[To be done] Can you copy out the lines word for word, starting at the line that contains "Click the Italy flag beside the COP match" and ending at the line that contains "(x=250, y=89)", with both of those lines included and the pictures left out?

[Exercise material]
○ ○ ○ ○ ○

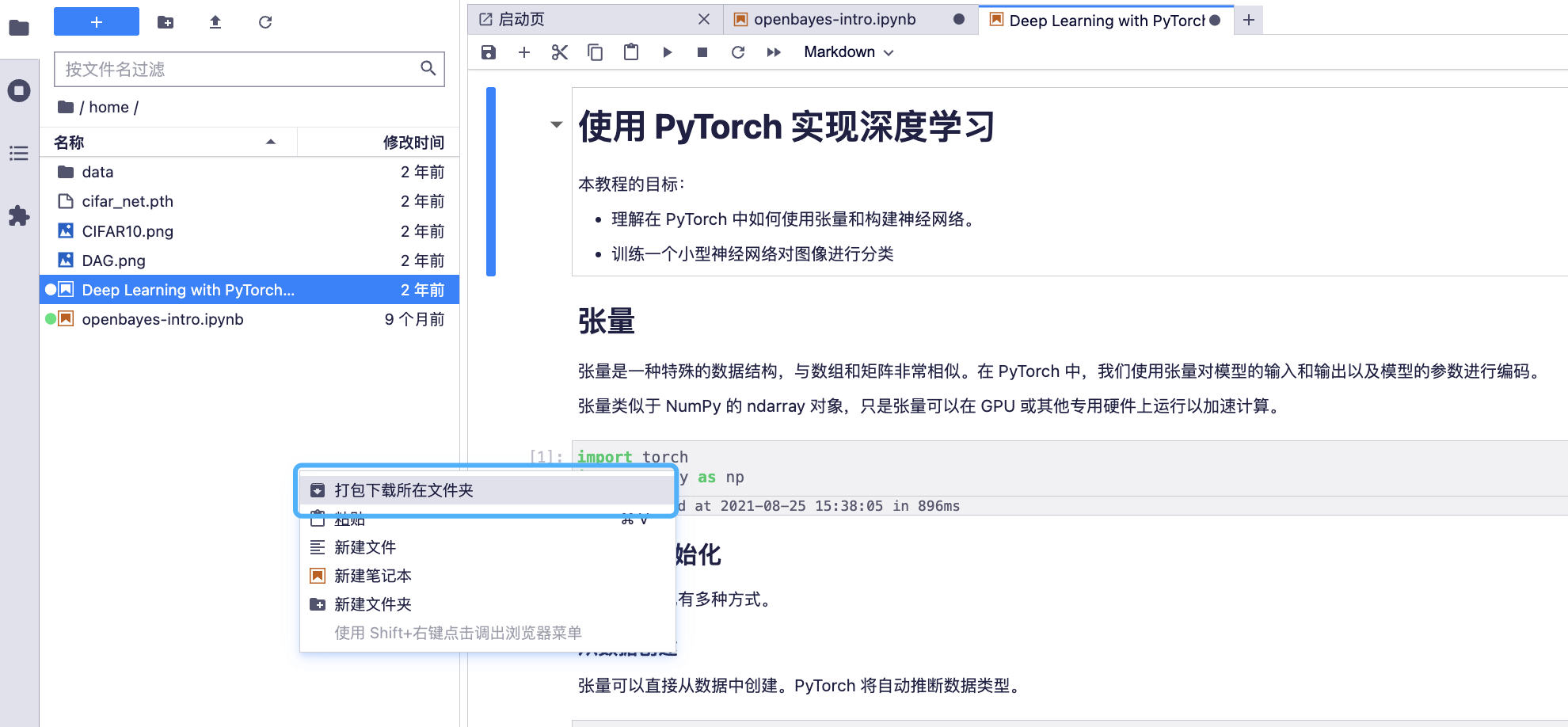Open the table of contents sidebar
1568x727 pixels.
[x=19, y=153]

○ ○ ○ ○ ○

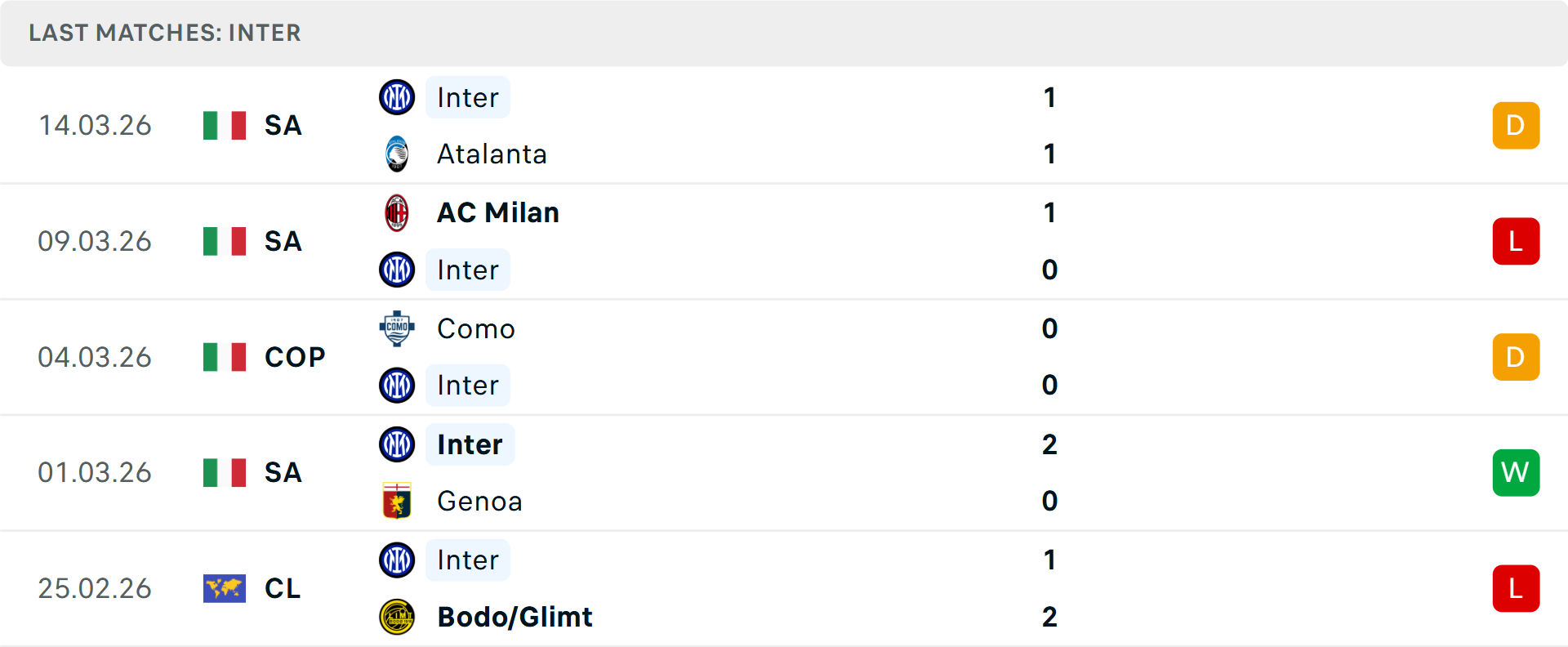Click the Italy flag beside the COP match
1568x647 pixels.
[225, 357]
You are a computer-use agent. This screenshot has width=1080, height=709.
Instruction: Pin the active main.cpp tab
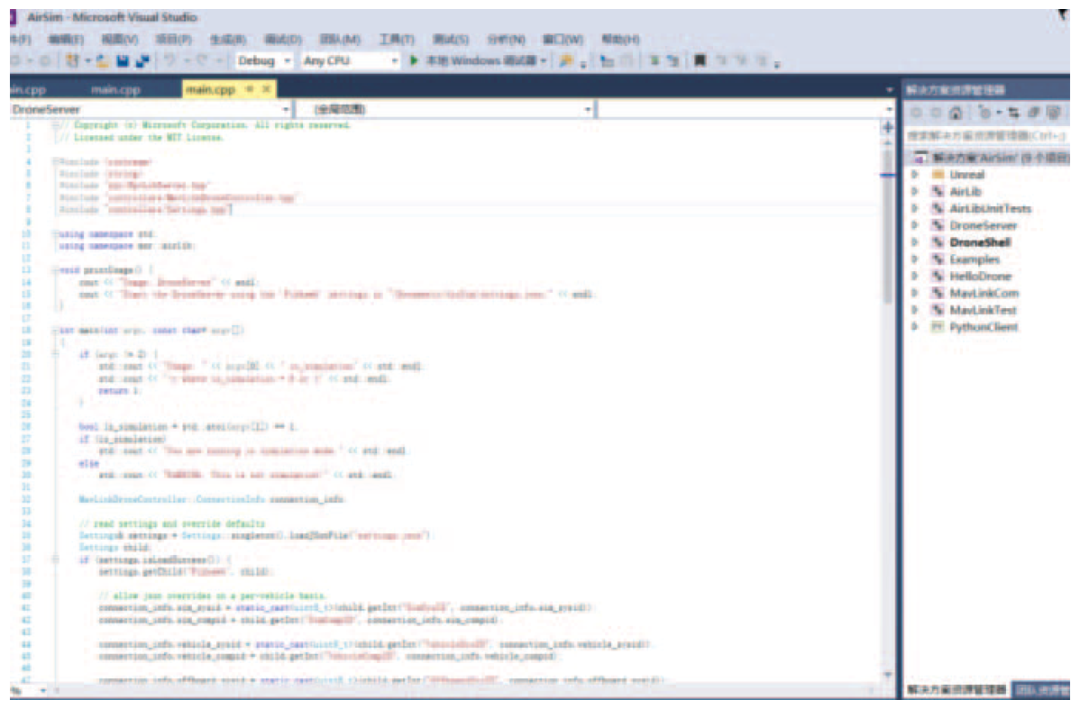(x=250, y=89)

○ ○ ○ ○ ○

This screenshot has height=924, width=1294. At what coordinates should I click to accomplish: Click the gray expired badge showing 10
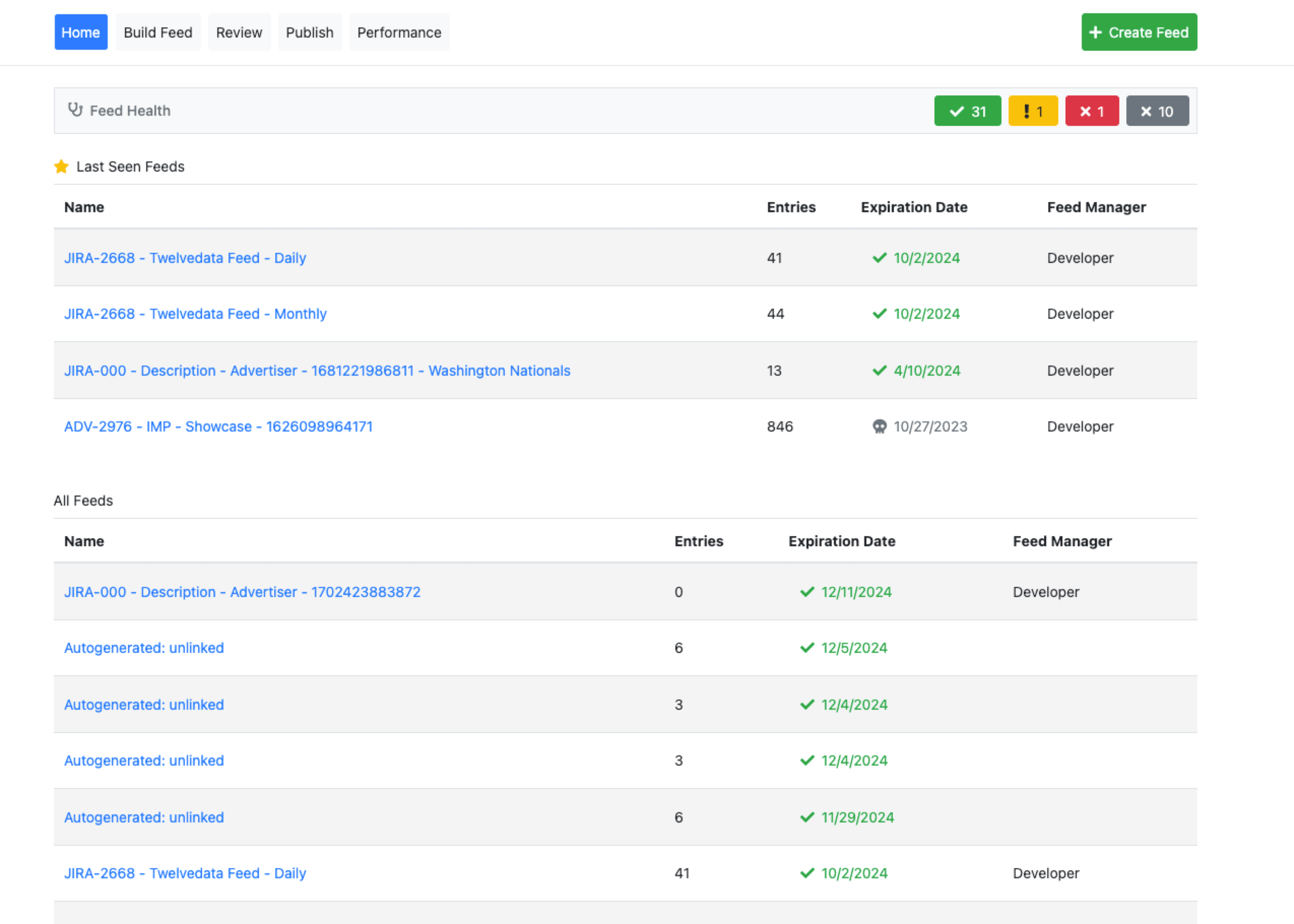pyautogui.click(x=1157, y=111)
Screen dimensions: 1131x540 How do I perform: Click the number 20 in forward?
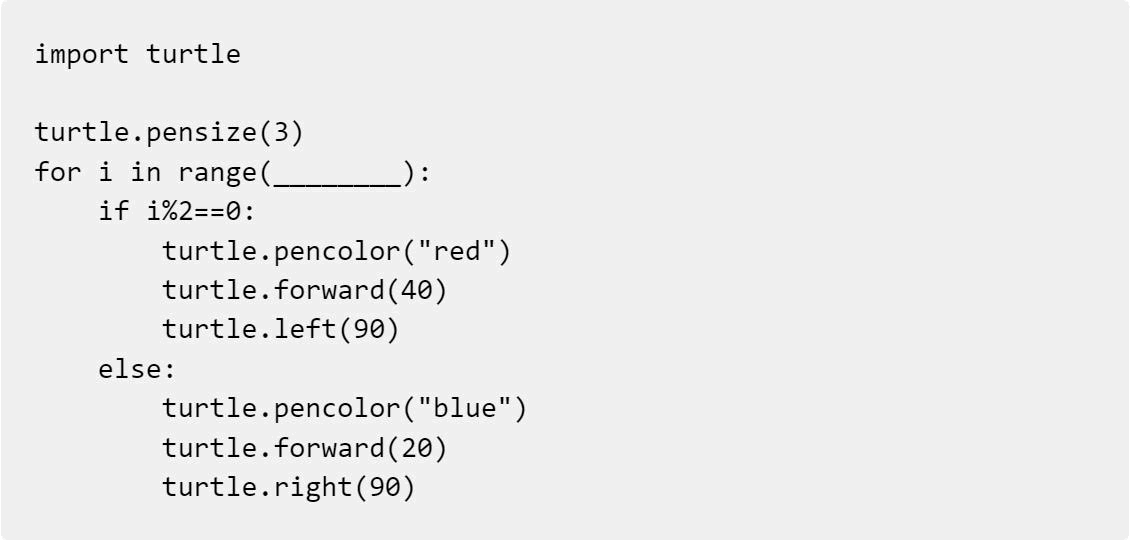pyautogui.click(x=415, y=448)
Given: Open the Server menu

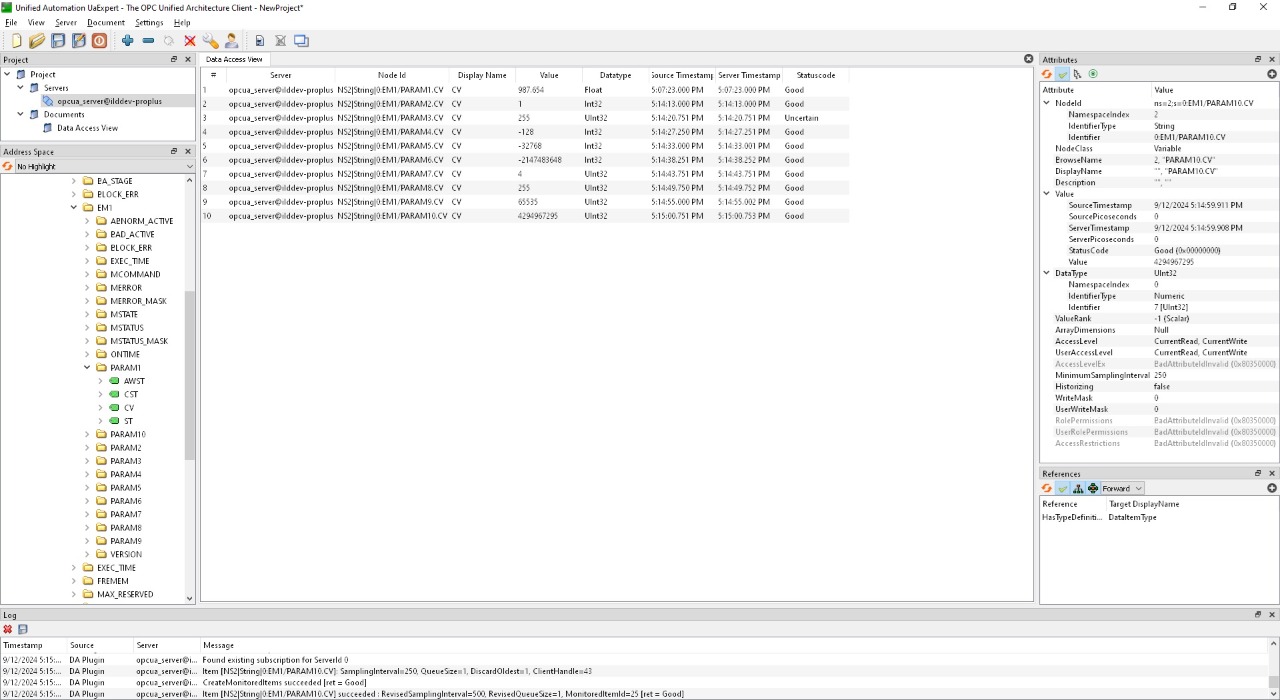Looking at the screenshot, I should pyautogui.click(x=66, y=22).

○ ○ ○ ○ ○

[Response to this task]
Click the Italy flag beside the COP match
1568x647 pixels.
[225, 357]
You are a computer-use agent. This screenshot has width=1080, height=709.
Instruction: Pin the active main.cpp tab
(x=250, y=89)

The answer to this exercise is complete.